▸ **Textauszug**
-=-=-=-=-

Was der Hund sah
CNBC läuft. Nicht fehlen dürfen zwei antike Gipsköpfe, einer neben Talebs Computer und ein zweiter neben der Tür auf dem Fußboden, der aussieht, als solle er mit dem Müll rausgetragen werden. Die Wände sind fast kahl, abgesehen von einem zerfledderten Poster für eine griechische Kunstausstellung, dem Foto des Mullah und einem Tuscheporträt des Schutzpatrons von Empirica Capitals, Karl Popper.
An einem Morgen im vergangenen Frühjahr rangen die Mitarbeiter von Empirica mit einem haarigen Problem, das mit der Wurzel von n zusammenhing, wobei n gleich der Zahl einer zufälligen Menge von Beobachtungen war; die Frage lautete, welchen Einfluss n auf den Optimismus von Spekulanten hatte. Taleb stand neben der Tür und kritzelte mit einem quietschenden Marker hastig mögliche Lösungen an eine Tafel. Spitznagel und Pallop sahen aufmerksam zu. Spitznagel ist blond, kommt aus dem Mittleren Westen der Vereinigten Staaten und treibt Yoga. Im Gegensatz zu Taleb wirkt er ruhig und ausgeglichen. In einer Kneipe würde Taleb einen Streit anzetteln, und Spitznagel würde ihn schlichten. Pallop stammt von thailändischen Eltern ab und promoviert in Princeton zum Thema Finanzmathematik. Er hat längere, schwarze Haare und blickt ein wenig fragend drein. »Pallop ist faul«, bemerkte Taleb mehrmals im Laufe des Tages, ohne irgendjemanden direkt anzusprechen, wobei er diesen Vorwurf mit solcher Zärtlichkeit aussprach, dass man meinen könne, Faulheit sei in Talebs Welt gleichbedeutend mit Genialität. Pallop rührte so gut wie nie seinen Computer an, er hatte seinen Stuhl oft umgedreht und blickte zum Fenster hinaus. Er las ein Buch der Kognitionspsychologen Amos Tversky und Daniel Kahneman, doch er war ein wenig enttäuscht von ihren Ausführungen, da sie »nicht quantifizierbar« seien.

-=-=-=-=-

▸ **Ein Datenblock**
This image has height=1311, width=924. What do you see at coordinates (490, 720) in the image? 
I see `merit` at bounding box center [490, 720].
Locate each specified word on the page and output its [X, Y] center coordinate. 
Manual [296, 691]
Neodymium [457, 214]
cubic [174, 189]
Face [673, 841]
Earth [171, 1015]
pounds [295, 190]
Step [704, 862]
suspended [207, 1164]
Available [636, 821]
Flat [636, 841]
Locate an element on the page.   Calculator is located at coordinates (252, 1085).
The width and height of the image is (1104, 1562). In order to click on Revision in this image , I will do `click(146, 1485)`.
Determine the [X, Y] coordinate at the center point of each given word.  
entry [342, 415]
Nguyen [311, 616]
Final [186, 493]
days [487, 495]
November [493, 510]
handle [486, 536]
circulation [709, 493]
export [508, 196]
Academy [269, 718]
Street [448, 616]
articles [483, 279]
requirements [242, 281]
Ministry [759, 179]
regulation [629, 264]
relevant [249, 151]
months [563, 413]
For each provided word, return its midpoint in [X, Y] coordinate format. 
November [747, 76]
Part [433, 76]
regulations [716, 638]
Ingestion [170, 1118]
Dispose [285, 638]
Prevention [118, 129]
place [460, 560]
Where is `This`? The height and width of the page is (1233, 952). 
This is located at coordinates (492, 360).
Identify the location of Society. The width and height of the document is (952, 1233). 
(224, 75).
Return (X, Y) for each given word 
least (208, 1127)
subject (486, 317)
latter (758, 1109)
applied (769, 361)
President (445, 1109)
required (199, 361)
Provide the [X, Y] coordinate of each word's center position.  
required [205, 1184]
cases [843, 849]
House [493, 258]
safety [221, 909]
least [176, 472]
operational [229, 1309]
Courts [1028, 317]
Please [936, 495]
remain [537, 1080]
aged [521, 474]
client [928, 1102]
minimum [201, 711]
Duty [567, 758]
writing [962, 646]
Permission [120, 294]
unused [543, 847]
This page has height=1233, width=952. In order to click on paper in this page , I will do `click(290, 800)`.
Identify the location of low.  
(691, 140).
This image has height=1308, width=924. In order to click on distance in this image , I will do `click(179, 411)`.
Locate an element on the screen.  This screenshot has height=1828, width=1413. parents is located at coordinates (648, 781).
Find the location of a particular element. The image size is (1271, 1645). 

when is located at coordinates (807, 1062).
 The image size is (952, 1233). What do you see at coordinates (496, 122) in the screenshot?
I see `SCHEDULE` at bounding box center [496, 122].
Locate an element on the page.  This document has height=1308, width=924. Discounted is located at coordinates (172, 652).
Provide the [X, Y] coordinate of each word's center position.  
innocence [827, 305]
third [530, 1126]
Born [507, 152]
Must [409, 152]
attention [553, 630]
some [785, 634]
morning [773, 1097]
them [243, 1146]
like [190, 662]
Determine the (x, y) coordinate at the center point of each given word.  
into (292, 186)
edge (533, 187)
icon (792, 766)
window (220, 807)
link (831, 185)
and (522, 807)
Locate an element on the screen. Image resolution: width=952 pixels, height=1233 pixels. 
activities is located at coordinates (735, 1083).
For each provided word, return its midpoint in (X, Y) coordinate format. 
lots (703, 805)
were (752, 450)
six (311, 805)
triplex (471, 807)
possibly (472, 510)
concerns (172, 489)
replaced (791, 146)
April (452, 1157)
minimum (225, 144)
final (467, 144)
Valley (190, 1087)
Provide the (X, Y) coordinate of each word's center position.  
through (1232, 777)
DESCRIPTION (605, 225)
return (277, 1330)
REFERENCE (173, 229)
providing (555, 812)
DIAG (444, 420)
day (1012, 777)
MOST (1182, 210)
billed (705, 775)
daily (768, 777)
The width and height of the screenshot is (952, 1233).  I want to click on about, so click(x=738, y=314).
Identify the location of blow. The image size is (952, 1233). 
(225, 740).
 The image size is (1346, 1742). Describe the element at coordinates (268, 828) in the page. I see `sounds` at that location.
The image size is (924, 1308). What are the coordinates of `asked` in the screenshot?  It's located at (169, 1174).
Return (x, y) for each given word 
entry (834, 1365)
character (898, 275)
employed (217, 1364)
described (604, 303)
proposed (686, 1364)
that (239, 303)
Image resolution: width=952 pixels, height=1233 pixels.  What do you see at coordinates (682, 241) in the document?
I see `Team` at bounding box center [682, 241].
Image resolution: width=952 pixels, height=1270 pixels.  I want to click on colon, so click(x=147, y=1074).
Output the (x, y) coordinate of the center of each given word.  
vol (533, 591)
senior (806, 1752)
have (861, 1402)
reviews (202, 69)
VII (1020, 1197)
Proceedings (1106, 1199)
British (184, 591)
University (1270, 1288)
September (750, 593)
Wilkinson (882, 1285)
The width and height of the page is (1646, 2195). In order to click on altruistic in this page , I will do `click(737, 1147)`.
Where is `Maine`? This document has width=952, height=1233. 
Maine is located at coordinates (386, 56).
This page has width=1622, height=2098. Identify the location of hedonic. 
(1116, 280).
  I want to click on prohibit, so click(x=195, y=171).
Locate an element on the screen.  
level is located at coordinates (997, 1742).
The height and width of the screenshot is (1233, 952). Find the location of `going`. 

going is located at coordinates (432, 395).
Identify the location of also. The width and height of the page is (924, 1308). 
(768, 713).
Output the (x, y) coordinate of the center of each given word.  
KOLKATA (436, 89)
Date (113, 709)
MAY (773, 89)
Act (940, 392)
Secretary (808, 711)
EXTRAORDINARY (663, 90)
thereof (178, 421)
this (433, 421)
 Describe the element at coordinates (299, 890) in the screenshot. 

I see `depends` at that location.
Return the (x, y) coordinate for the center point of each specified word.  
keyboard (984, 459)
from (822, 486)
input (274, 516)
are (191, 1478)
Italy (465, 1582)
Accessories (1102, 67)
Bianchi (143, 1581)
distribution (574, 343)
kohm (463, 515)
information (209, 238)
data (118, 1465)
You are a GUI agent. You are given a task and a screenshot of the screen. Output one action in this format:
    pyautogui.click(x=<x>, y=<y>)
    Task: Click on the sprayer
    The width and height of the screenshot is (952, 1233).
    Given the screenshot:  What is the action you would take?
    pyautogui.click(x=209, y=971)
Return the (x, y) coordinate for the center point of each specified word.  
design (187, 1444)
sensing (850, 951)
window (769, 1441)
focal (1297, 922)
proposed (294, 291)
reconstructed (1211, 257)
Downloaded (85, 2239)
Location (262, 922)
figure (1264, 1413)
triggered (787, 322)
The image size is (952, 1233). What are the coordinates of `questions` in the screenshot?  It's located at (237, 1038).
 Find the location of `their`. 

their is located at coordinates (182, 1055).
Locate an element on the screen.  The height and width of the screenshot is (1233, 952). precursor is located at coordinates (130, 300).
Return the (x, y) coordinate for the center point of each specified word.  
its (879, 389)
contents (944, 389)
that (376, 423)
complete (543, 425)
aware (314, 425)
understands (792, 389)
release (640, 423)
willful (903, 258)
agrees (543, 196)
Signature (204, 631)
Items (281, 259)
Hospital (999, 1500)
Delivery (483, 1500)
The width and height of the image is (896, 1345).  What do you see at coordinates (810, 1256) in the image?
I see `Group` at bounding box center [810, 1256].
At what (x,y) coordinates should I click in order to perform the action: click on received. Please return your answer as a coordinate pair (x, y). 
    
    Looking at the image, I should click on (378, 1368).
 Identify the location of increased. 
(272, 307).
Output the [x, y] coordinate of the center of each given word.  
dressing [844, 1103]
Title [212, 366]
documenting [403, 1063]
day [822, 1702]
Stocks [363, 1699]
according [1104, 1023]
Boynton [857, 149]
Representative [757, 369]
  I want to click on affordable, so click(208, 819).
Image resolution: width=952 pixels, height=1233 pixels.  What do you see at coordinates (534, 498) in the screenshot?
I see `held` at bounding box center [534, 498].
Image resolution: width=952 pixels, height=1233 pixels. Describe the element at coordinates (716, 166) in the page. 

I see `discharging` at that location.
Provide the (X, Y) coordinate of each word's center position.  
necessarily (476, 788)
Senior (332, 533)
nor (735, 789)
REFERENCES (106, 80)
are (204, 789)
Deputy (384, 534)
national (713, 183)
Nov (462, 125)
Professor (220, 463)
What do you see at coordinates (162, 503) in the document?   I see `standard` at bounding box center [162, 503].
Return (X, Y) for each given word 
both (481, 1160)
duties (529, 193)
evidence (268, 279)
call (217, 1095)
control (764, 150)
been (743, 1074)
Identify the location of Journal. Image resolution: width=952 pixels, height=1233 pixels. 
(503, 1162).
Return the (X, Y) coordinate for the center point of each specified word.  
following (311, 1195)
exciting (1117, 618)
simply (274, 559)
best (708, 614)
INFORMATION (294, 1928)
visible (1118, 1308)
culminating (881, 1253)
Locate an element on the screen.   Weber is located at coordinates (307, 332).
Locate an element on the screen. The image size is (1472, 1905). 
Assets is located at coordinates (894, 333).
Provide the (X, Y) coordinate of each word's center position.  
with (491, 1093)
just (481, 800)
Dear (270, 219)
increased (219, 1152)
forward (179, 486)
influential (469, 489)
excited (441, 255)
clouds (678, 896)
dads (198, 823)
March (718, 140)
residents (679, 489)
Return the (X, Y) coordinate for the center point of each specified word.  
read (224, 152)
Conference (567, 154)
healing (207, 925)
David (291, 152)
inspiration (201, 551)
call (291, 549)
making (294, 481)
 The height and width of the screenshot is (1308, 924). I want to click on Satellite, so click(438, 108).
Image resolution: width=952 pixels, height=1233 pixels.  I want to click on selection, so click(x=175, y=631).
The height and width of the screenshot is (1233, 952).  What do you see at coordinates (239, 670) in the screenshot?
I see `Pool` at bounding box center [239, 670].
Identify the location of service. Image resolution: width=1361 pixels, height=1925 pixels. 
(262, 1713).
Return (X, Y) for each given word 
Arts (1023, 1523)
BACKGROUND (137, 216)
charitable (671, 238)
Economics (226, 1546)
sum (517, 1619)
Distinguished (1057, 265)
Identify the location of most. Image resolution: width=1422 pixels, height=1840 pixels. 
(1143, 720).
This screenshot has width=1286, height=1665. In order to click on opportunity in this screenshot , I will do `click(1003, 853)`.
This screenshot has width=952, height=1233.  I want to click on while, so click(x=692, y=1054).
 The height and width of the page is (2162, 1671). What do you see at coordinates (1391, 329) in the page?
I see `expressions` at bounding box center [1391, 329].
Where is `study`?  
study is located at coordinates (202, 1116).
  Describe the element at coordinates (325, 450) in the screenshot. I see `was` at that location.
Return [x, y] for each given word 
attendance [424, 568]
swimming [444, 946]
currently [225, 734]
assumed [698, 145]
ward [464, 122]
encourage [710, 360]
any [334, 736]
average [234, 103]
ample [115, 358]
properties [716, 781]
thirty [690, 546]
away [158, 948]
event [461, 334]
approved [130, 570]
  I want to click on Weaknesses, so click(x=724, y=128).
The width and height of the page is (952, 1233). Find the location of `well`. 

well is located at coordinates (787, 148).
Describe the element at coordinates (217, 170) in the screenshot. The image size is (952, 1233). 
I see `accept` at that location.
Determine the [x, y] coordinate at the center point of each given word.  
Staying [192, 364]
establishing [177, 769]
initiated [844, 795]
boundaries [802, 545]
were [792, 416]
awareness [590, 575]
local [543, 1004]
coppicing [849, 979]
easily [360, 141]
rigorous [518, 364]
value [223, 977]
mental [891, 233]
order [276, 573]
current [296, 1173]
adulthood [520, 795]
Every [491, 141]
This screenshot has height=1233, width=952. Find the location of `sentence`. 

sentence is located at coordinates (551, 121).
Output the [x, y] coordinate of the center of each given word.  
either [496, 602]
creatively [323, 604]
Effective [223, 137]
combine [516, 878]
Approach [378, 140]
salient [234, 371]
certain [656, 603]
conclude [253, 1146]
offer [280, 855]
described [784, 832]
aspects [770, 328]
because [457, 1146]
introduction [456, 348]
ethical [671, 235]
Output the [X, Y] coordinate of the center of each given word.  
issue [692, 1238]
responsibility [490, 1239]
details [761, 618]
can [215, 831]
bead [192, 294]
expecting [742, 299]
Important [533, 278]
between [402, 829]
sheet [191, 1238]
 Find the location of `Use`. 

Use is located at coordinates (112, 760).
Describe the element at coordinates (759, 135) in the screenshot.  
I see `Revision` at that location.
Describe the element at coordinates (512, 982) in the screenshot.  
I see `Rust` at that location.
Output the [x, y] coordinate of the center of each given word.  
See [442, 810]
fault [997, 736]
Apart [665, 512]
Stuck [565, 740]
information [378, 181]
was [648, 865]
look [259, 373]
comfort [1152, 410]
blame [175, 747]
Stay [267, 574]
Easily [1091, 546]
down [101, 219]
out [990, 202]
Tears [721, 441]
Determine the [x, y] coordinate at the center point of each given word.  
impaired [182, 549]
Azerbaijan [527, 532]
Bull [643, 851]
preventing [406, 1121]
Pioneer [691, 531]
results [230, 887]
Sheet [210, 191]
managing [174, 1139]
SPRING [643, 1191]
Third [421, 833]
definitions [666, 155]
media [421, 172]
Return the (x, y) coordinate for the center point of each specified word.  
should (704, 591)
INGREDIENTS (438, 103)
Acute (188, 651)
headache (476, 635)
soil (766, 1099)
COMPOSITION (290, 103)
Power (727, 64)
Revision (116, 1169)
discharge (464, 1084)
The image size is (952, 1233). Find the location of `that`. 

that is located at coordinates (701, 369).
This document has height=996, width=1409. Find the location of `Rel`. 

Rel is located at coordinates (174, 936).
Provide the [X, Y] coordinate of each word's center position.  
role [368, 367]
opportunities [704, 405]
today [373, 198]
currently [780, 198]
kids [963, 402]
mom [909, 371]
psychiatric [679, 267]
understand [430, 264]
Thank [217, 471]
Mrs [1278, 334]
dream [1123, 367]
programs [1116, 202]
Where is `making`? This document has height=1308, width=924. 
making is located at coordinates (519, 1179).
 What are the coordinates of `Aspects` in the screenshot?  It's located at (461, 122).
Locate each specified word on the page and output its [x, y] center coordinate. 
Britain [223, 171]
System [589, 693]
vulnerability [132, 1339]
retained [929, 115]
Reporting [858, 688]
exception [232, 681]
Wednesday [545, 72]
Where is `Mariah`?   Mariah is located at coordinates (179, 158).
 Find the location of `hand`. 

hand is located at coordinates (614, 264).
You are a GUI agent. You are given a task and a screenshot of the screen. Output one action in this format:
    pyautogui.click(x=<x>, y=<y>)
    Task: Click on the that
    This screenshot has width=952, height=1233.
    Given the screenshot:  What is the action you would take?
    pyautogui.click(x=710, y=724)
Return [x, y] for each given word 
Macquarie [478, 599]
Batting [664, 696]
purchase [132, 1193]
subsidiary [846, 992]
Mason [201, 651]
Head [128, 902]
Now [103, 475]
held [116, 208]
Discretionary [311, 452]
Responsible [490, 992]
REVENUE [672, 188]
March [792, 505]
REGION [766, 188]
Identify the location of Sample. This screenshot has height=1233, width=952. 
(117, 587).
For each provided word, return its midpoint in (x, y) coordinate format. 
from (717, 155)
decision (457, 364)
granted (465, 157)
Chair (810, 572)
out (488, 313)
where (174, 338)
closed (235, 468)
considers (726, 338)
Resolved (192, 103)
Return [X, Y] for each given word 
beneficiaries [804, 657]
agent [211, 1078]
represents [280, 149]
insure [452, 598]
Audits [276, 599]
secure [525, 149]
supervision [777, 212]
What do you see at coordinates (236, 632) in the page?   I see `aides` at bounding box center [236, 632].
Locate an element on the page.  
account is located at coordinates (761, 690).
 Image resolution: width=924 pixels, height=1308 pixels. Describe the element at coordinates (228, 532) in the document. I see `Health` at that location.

-=-=-=-=-

▸ **Kurze Aufgabe A**
Wie lautet der Satz „Spitznagel und Pallop sahen aufmerksam zu.“ aus dem Textauszug auf Englisch?
▸ **Kurze Aufgabe B**
Wie lautet der Textauszug von „Was der Hund“ bis einschließlich „Capitals, Karl Popper.“, wenn man „Gipsköpfe“ durch „Marmorbüsten“ ersetzt?

▸ **Ausgabe A**
Spitznagel and Pallop watched attentively.

▸ **Ausgabe B**
Was der Hund sah
CNBC läuft. Nicht fehlen dürfen zwei antike Marmorbüsten, einer neben Talebs Computer und ein zweiter neben der Tür auf dem Fußboden, der aussieht, als solle er mit dem Müll rausgetragen werden. Die Wände sind fast kahl, abgesehen von einem zerfledderten Poster für eine griechische Kunstausstellung, dem Foto des Mullah und einem Tuscheporträt des Schutzpatrons von Empirica Capitals, Karl Popper.